Activity
Give again, word for word, each line below starting at the one that contains "hardwood, (653, 493)" and ending at the one that contains "You are a GUI agent. The screenshot is 97×2576.".

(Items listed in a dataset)
· · ·

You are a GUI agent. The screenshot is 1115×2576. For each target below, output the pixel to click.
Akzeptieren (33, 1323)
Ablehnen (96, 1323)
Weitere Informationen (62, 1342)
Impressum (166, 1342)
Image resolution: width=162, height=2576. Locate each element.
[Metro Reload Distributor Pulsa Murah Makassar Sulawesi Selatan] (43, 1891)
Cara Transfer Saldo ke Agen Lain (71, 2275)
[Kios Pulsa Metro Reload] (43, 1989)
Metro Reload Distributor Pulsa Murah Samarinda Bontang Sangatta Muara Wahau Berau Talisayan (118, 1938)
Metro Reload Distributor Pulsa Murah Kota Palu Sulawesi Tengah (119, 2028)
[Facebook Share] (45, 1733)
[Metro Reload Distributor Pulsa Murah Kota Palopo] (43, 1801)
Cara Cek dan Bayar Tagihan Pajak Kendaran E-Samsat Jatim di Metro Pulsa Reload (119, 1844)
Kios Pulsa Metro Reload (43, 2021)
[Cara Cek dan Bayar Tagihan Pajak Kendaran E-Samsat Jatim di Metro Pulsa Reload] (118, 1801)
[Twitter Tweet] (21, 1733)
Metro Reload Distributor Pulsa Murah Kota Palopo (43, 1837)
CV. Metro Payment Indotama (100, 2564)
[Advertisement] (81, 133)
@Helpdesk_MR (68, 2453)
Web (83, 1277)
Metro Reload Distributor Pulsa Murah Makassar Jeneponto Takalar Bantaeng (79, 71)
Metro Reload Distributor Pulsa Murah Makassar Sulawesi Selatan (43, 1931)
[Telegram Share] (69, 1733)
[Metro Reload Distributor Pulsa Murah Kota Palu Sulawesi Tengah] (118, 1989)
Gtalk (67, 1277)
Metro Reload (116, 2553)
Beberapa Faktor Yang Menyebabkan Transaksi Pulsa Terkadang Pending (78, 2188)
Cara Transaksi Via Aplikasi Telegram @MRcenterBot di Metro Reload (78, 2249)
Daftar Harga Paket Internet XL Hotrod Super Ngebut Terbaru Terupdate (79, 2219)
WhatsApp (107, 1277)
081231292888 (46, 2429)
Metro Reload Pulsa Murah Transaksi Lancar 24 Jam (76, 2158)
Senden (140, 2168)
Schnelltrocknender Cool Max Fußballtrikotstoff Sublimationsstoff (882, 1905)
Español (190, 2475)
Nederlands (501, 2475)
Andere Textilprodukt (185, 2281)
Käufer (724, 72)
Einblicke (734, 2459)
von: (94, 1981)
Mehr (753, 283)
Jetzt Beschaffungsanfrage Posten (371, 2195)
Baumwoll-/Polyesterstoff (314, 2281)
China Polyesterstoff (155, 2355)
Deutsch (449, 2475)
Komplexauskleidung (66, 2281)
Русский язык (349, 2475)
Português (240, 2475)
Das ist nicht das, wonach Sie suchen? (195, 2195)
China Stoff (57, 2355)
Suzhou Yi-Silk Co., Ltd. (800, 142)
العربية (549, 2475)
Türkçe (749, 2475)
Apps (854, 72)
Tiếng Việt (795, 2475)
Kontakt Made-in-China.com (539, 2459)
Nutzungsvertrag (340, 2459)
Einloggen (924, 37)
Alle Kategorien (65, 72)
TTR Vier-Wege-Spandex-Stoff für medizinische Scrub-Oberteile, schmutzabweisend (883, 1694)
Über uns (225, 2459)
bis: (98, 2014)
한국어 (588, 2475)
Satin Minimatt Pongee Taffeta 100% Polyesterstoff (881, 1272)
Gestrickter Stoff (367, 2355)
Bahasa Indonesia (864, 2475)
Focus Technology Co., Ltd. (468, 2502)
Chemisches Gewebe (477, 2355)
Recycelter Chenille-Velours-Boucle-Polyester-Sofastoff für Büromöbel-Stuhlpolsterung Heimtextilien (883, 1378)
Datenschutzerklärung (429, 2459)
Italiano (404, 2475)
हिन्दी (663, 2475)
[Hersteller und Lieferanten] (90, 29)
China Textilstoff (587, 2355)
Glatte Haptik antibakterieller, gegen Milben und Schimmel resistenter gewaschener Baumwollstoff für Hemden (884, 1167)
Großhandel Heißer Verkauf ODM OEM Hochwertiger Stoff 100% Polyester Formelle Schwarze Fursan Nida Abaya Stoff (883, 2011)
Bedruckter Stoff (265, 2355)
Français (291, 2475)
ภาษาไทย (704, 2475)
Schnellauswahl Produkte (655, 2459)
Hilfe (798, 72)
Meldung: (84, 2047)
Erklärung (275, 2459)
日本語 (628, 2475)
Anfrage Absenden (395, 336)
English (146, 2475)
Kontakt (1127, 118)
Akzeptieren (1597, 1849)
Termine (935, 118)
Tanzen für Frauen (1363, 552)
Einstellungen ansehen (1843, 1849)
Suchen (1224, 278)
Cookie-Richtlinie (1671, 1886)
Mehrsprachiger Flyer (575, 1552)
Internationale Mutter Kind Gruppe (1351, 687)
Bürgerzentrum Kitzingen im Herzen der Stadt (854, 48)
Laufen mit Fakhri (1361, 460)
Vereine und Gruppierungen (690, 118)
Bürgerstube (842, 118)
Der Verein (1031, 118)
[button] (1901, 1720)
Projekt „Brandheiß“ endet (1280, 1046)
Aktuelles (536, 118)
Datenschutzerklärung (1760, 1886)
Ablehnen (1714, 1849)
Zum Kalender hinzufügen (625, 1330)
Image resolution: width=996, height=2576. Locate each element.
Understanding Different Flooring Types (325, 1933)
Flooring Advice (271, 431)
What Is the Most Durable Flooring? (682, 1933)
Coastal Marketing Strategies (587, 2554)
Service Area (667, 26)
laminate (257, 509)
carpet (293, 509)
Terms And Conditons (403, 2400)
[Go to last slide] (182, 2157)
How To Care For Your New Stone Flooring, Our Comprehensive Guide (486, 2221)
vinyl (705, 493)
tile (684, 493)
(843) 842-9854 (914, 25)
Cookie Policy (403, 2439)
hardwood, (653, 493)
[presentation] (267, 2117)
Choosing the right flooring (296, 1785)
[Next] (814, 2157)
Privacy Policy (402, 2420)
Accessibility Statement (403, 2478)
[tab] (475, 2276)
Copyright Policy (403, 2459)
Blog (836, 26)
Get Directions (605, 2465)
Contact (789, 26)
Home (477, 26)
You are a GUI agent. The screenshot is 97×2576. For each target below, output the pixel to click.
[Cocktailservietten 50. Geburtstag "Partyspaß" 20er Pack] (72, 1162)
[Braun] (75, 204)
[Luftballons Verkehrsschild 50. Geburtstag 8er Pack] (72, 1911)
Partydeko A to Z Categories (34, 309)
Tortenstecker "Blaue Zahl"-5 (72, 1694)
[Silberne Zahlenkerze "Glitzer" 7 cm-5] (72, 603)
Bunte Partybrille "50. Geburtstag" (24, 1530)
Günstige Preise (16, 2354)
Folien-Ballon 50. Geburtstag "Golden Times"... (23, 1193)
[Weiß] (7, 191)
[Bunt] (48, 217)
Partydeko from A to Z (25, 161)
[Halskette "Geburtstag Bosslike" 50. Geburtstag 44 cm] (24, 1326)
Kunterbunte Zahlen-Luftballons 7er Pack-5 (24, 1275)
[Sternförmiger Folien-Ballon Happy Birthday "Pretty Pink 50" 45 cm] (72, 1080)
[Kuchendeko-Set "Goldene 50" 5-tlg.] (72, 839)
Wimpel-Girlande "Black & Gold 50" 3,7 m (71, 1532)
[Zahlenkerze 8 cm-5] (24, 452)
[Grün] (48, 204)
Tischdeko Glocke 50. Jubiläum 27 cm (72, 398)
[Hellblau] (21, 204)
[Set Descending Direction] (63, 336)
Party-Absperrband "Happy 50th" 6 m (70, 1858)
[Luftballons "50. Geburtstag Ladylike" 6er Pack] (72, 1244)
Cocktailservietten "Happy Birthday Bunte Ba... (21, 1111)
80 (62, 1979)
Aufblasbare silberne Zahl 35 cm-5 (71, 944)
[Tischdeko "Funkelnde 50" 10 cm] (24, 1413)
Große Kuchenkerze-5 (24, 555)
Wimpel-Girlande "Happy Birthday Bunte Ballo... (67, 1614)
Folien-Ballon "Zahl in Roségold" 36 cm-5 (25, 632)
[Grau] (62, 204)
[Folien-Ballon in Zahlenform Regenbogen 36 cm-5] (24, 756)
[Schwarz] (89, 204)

· · ·

Exercise result
hardwood, (653, 493)
[presentation] (267, 2117)
Choosing the right flooring (296, 1785)
[Next] (814, 2157)
Privacy Policy (402, 2420)
Accessibility Statement (403, 2478)
[tab] (475, 2276)
Copyright Policy (403, 2459)
Blog (836, 26)
Get Directions (605, 2465)
Contact (789, 26)
Home (477, 26)
You are a GUI agent. The screenshot is 97×2576. For each target below, output the pixel to click.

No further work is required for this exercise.